= Task brief =
Would you repeat each line below exactly, without the pictures?

= Available data =
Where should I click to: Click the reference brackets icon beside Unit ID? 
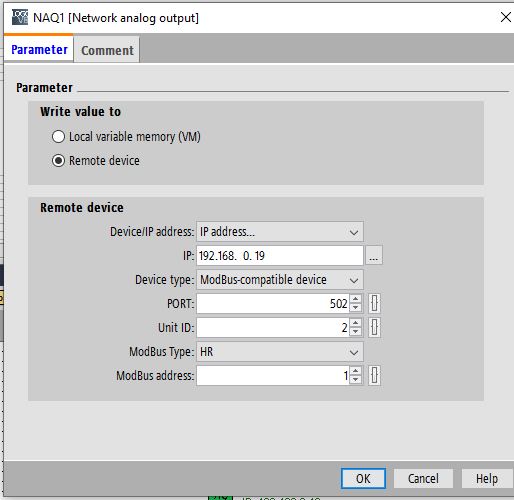(x=374, y=327)
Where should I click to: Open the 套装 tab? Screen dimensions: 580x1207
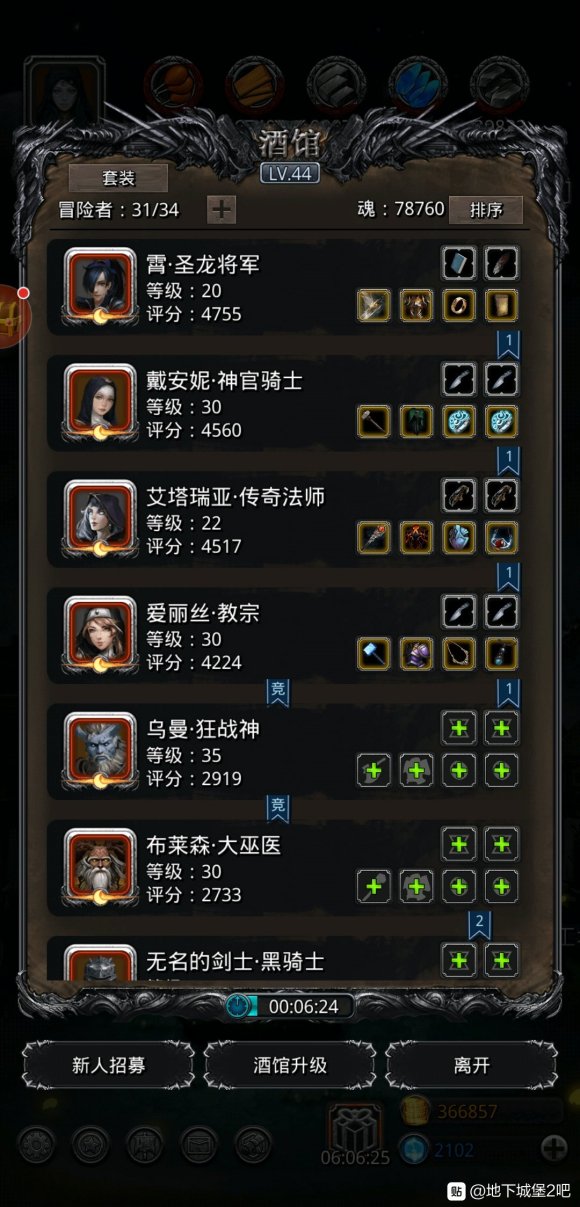(x=118, y=178)
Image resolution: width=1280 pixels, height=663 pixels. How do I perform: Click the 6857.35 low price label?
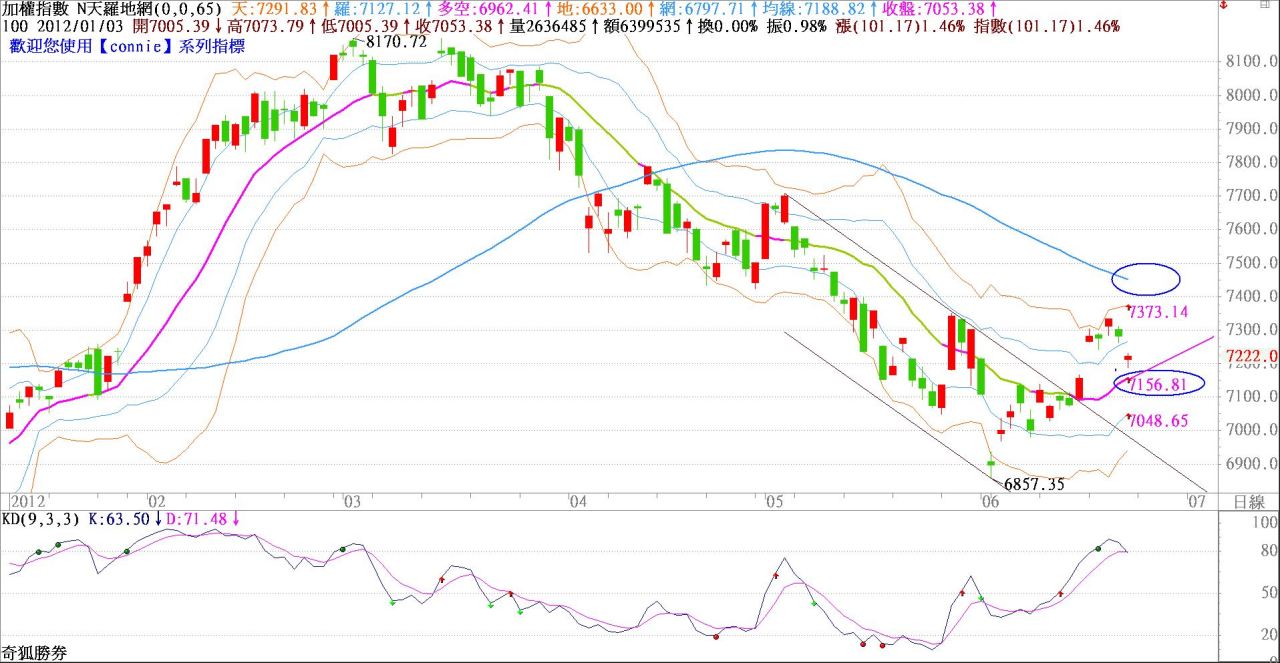pyautogui.click(x=1034, y=484)
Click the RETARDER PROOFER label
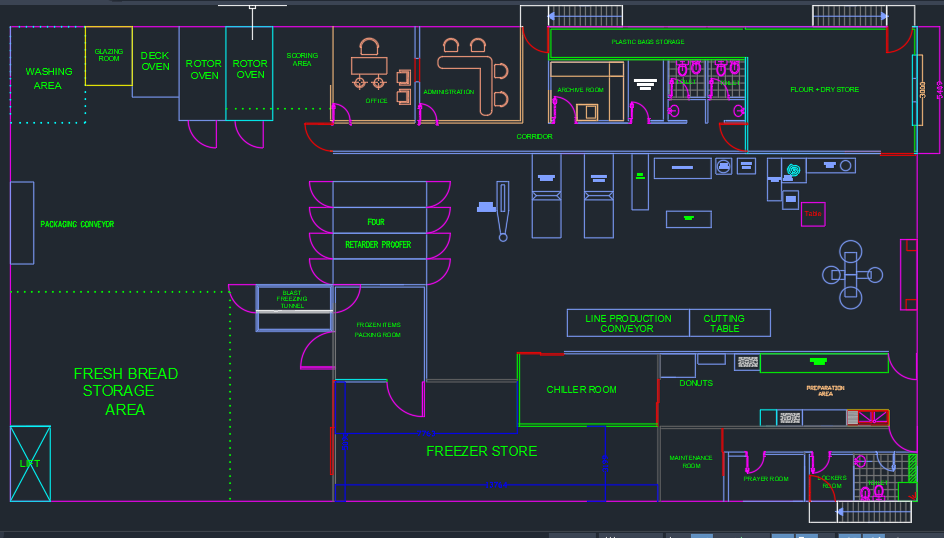 (x=378, y=245)
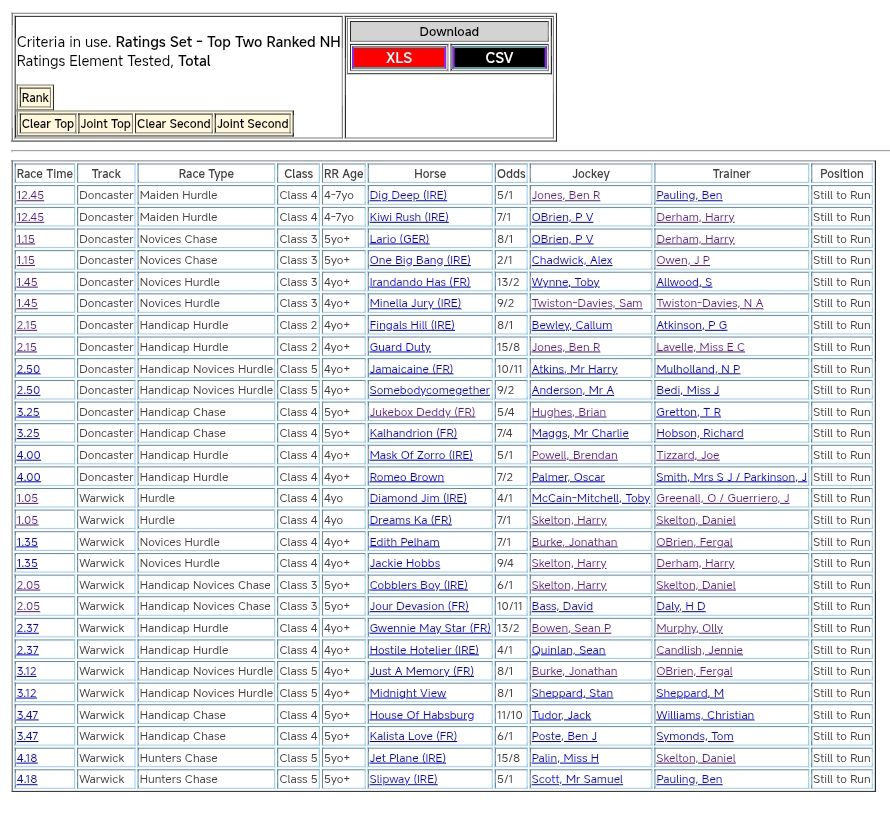
Task: Download the ratings as CSV
Action: click(499, 58)
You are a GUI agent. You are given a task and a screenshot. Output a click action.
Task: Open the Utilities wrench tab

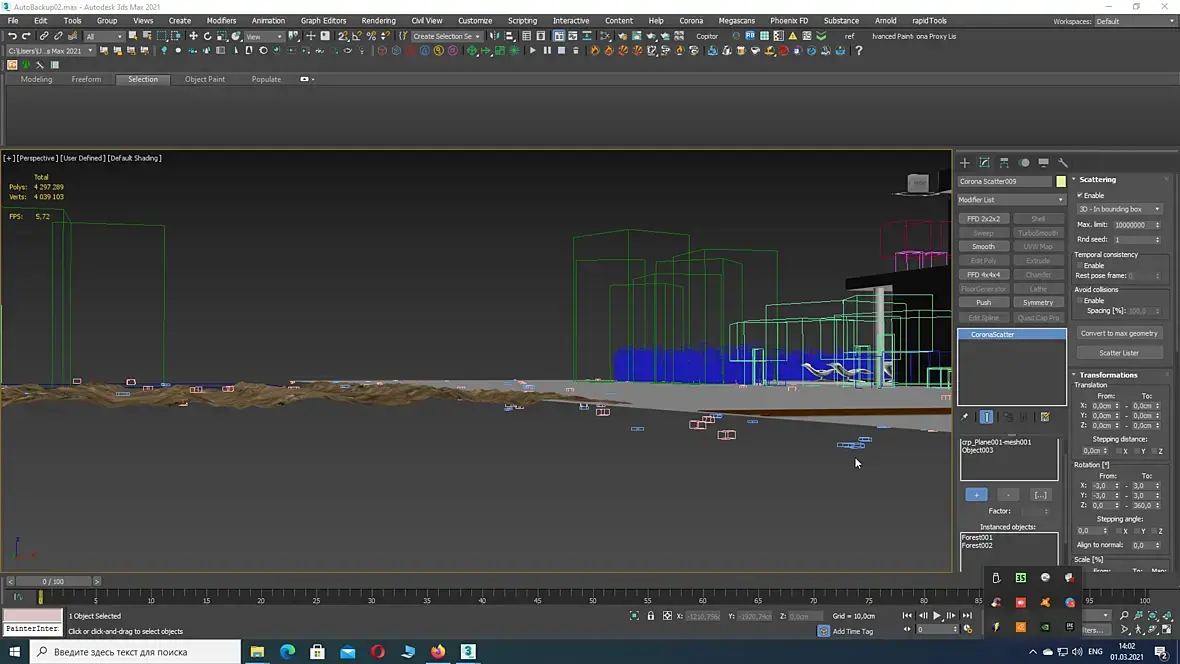point(1063,163)
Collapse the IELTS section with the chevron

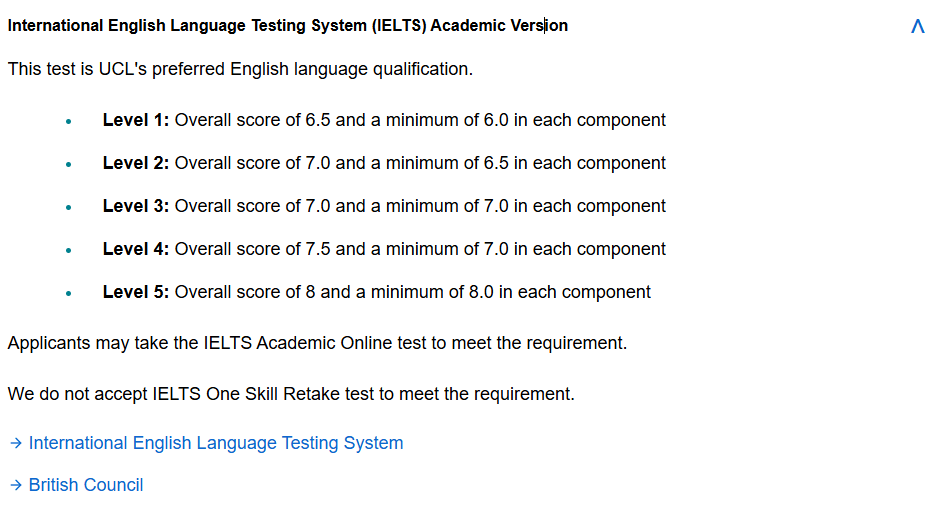tap(917, 27)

= Exercise output =
Where should I click to: Click the reference brackets icon beside Unit ID? 
(x=374, y=327)
Where should I click to: Open the 套装 tab? Screen dimensions: 580x1207
(x=118, y=178)
Image resolution: width=1280 pixels, height=663 pixels. How do I perform: Click the 6857.35 low price label?
pyautogui.click(x=1034, y=484)
Click the RETARDER PROOFER label
 (x=378, y=245)
Task: Download the ratings as CSV
Action: click(499, 58)
You are a GUI agent. You are given a task and a screenshot. Output a click action.
Task: Open the Utilities wrench tab

point(1063,163)
Collapse the IELTS section with the chevron

tap(917, 27)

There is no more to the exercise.